#### [PAGE TEXT]
Operational emissions reflect the extent to which cultivations have been minimised at Salford Lodge.
Central to this is the 4.8-metre trailed Weaving GD drill used for all arable and cover crop sowing and chosen for the effectiveness of its angled double disc coulter system in cutting and closing the slot as well as the accuracy of its seed placement.
Mr Hughes says: Soil improvements are allowing us to direct drill more crops more effectively every year.
Our ground is becoming much more resilient to weather and machinery too.
But we still need to relieve the panning which is inevitable in our silty clay soils.
We also have to eliminate the system of beds used for vegetable growing and incorporate substantial crop residues.
We have three bits of the cultivation kit which we use as sparingly as possible all from Weaving.
We started off by retrofitting their ultra-low disturbance legs to a Subdisc for deeper working but now rely far more on the LD topsoiler at just six inches.
After vegetables the lightweight Shortdisc is our first choice for tackling the residues left behind.
While they accept some cultivation will remain inevitable at Salford Lodge for the foreseeable future, in no way does this lessen their enthusiasm for cover crops.
Cover crop mix
From a simple combination of mustard, black oats and tillage radish, they are currently trying a 12-way mix based on vetch, sunflower and black oats with four species of clover, fodder and tillage radish, buckwheat and phacelia on the heavy ground ahead of linseed, and on the light ground ahead of maize.

#### [GIVEN RECORDS]

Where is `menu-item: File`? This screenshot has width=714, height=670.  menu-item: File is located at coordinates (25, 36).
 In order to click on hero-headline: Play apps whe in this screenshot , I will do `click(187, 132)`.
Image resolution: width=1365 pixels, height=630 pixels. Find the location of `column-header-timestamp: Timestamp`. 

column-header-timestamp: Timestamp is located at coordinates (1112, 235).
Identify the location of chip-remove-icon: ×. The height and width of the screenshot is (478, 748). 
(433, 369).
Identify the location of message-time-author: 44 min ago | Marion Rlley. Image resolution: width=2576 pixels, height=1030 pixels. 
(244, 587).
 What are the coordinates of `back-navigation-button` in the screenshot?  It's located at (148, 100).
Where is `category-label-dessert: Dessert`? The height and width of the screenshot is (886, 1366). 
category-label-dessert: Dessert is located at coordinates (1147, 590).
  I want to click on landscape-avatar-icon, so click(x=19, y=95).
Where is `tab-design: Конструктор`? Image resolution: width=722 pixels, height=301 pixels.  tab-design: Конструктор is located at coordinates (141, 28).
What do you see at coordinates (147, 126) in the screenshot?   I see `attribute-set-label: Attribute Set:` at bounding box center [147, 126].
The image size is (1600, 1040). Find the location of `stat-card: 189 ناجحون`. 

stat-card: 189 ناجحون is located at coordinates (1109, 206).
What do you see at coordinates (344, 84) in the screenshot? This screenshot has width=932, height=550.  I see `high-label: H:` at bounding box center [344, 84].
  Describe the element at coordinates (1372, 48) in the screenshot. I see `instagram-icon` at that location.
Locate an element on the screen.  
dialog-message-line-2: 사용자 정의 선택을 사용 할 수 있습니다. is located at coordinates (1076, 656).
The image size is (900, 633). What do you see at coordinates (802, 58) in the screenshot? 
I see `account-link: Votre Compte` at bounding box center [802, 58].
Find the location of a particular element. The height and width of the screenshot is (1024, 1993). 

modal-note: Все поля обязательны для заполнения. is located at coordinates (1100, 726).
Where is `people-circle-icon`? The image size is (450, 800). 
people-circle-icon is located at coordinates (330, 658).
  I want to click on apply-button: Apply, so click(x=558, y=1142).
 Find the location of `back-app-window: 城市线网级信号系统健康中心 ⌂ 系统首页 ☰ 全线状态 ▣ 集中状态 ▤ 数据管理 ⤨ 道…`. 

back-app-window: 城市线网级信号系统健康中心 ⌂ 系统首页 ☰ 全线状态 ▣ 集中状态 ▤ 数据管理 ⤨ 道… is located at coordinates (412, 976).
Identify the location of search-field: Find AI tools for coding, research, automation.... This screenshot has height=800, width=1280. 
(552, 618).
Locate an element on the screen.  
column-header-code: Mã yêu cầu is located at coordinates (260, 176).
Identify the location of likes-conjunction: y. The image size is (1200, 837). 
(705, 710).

#### [TASKS FOR THIS EXERCISE]
a. In the Salford Lodge text, what is the first choice for tackling the residues left after vegetables?
b. Repeat the Salford Lodge text word for word from "Our ground is" to "just six inches.".
The records aren't needed for this work.

#### [SOLUTIONS FOR EACH TASK]
a. The lightweight Shortdisc.

b.
Our ground is becoming much more resilient to weather and machinery too.
But we still need to relieve the panning which is inevitable in our silty clay soils.
We also have to eliminate the system of beds used for vegetable growing and incorporate substantial crop residues.
We have three bits of the cultivation kit which we use as sparingly as possible all from Weaving.
We started off by retrofitting their ultra-low disturbance legs to a Subdisc for deeper working but now rely far more on the LD topsoiler at just six inches.